**HOW TO COMPLETE THIS TASK:**
Copy out the lines of the material that include the string "text".

**EXCERPTED DATA:**
+ + +

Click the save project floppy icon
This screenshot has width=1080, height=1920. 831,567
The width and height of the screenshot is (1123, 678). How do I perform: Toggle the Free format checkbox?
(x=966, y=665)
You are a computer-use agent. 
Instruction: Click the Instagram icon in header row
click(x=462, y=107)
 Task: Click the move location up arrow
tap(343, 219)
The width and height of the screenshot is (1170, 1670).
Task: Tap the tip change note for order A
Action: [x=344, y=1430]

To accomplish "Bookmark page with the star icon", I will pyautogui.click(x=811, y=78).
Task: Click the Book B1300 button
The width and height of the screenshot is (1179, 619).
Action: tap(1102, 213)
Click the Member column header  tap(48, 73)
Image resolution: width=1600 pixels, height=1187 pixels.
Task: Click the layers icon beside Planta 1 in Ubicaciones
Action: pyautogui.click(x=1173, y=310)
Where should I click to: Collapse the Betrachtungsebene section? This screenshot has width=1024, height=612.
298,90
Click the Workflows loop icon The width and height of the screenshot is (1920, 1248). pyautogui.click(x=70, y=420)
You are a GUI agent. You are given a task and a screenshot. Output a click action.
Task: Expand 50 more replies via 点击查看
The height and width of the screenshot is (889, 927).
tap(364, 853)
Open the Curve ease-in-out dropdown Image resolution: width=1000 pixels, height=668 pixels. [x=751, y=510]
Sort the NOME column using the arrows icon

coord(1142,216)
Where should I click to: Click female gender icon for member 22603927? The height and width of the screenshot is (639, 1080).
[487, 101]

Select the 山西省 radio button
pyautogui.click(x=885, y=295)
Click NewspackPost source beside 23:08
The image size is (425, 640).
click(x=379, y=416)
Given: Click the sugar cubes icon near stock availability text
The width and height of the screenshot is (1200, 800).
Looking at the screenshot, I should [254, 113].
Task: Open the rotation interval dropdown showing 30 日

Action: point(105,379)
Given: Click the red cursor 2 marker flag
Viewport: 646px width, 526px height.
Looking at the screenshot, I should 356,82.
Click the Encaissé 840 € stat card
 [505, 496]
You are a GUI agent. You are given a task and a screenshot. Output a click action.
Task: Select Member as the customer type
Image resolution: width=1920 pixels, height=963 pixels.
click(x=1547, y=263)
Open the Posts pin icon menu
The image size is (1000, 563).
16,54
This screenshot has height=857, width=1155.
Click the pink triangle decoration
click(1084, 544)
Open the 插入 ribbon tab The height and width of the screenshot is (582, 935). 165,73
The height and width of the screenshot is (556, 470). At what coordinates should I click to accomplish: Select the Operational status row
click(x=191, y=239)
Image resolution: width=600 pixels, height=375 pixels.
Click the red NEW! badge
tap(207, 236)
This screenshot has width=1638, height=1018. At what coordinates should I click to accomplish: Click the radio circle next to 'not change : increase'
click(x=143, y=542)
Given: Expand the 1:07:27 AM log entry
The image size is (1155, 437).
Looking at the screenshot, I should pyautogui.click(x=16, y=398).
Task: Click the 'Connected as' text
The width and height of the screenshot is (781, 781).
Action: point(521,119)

+ + +

**TASK ANSWER:**
Given: Click the sugar cubes icon near stock availability text
Task: Click the 'Connected as' text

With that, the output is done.